If the first Predator film was this sort of story then the full focus would be on the rebel woman that's captured from the camp.
So Robinson Crusoe if Friday was the protagonist.
"Most Dangerous Game" still fits or at least the original story because in that the protagonist is kind of pathetic having to learn as he went. Just a sap in the wrong place who barely survives by his wits. How about "the Naked Prey"? Where the guy is naked and alone and hunted?
Jamie Lee Curtis was the protagonist totally in "Halloween " the first movie is all about her victimhood. That franchise is known for that as opposed to have it be about killer like Freddie and Jason.
Seems like a specific application of the action vs. reaction plots. If so, I do agree that an entirely reactive character is boring af. (Arthur Dent and Rincewind are the biggest exceptions as the best reactive characters in existence – although neither are victim characters.)
I like when a main character starts as reactive but changes to active. Most superhero stories are like that. A character has his life disrupted and has to react, but then chooses an active role. A lot of fantasy is that way too. Minor conflict followed by call-to-action.
I think people have trouble writing "active" characters because it's hard for so many of us to understand the motivation to choose adventure/peril over comfort.

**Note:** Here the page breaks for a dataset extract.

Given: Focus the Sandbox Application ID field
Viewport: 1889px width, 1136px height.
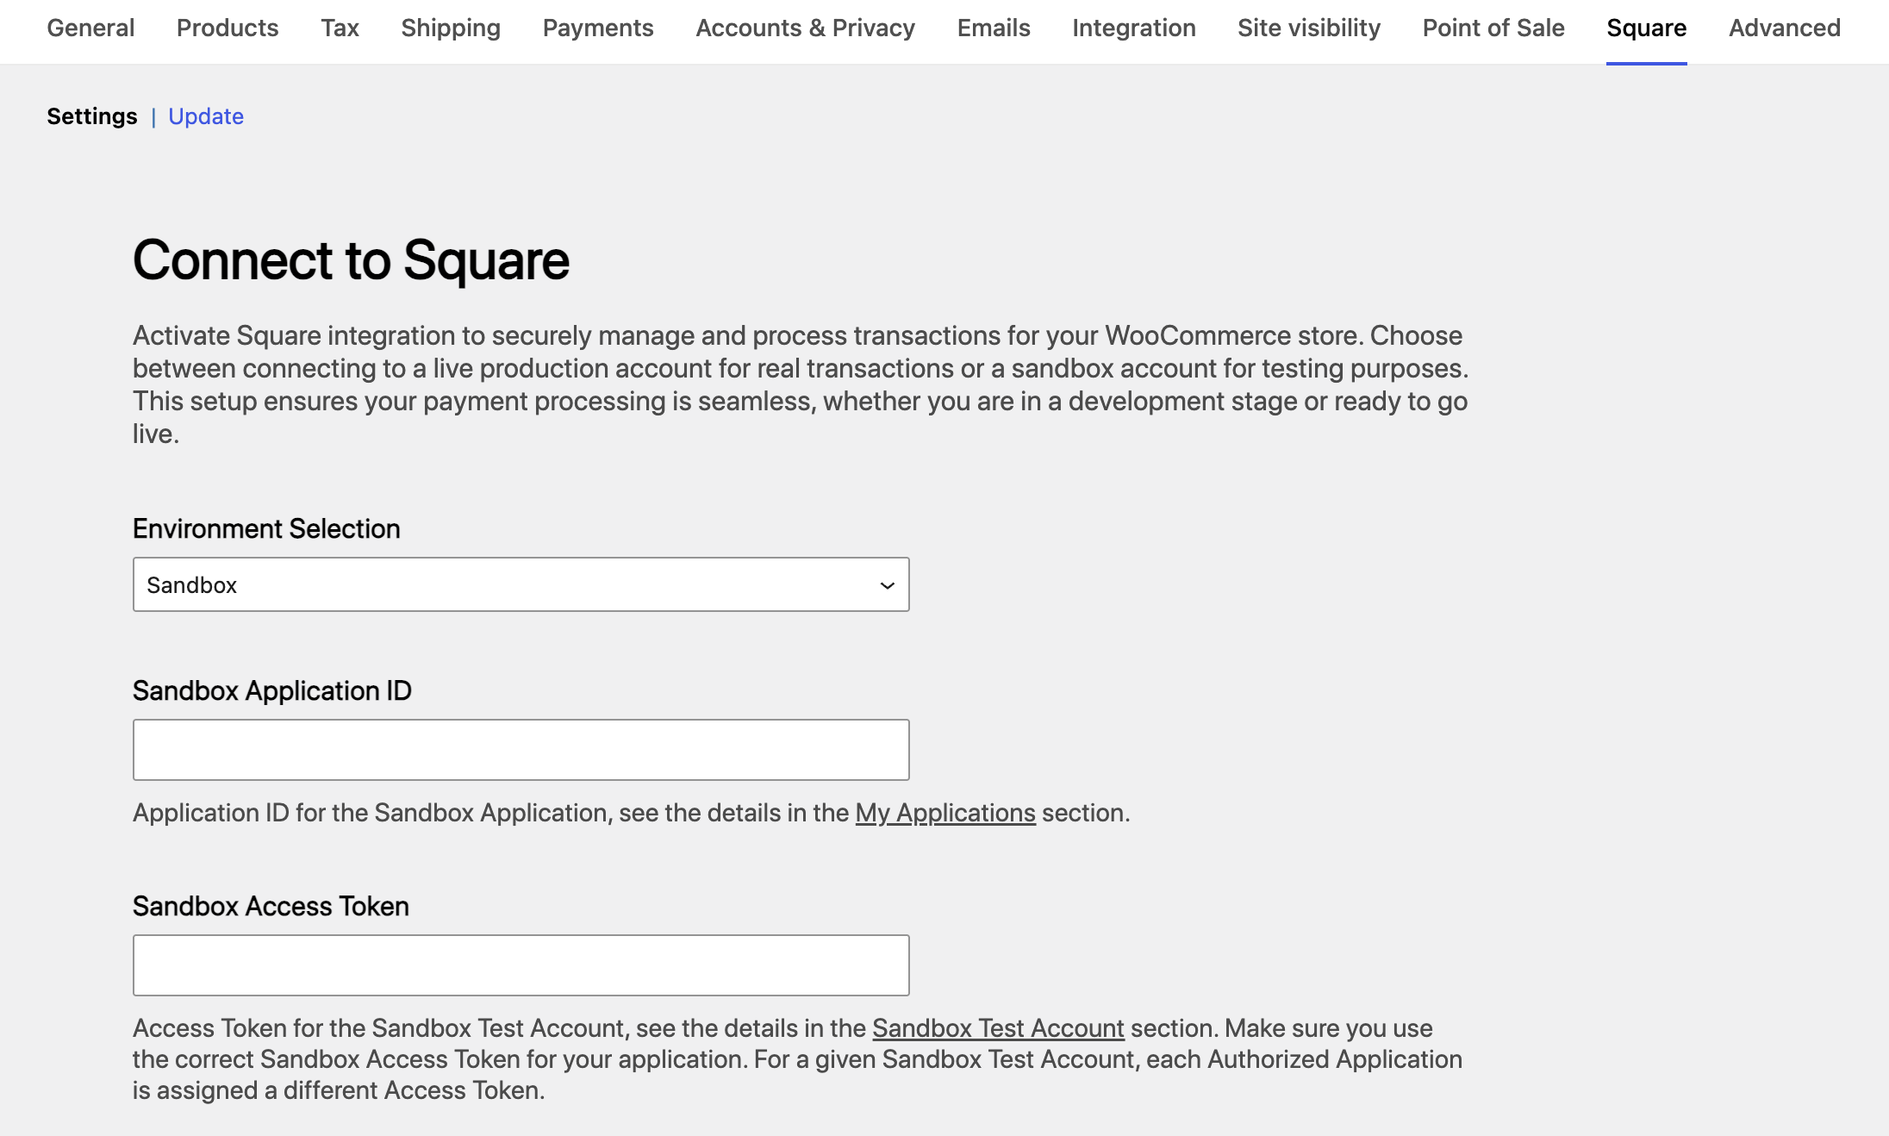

Whodunnits are fun because the detective is inevitably an active character driving the story. The culprit often becomes reactive to try to cover tracks. And a reactive antagonist can be a lot scarier than an active one. A villain who is not controlling the narrative is a dangerous animal. (So, I guess for me, I like when protagonist and antagonist swap driving forces partway into the narrative.)
The Last of Us is not quite working for me as a TV show. Yes, it is because there is too much focus on representing everyone instead of telling any sort of story. There is just a very vague "we have to get to the cave" goal in mind.

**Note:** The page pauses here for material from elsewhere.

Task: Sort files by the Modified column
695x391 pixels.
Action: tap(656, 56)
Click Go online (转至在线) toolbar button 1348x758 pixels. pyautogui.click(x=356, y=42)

What I do like about it, is that whenever there is a big survival decision to be made, they spend most of an episode flashing back to a part of a character's history that explains why they are making the dumb choice. Even if it is just why Ellie does not abandon the Mandalorian when he is hurt, or simply why they don't open a certain door when they visit Ron Swanson. These filler episodes are by far the highlight of the 9 episodes, the rest is pretty forgettable. At least it is better than Andor.
@ozoneocean One of my dream projects would be to do a series about Rogue and her months/years in the Savage Land. I would love to see a spin-off of Pinky TA that explored her years in the wasteland before she joined the military. Tie it into key points of the main series, where we see how Pinky gained a certain skill, or how things went badly when she made the wrong choice.
Yeah, The Last of Us didn't do it for me either. I never played the games and I kinda enjoyed the show, I'm sure it's rock solid as an adaptation, but it wasn't the extraordinary thing you'd expect based on reviews. It obviously dwells in the same slow-burning drama with a heavy atmosphere style The Mandalorian offered, giving it a little Logan-style badass, since young girls need to get extra badass when paired up with older father figures… It's definitely a more relatable post-apocalyptic tale with some originality and I love that such games are written and made (even if it bored me to death how Death Stranding was more like a huge cutscene interrupted with a few parts where you got to walk from A to B), but these articles just started popping up on my feed about how this scene is the most brutal death shown on TV, or how this other one is the most dramatic moment ever, that will leave you in tears and I was like… wow. These people must really have low standards. I'll watch the second season when it comes out. It's the kind of show I have no serious problems with, but also nothing about it stands out for me as memorable and in the pace everything comes out and gets ultra-hyped, in 5-6 years, people will barely even remember.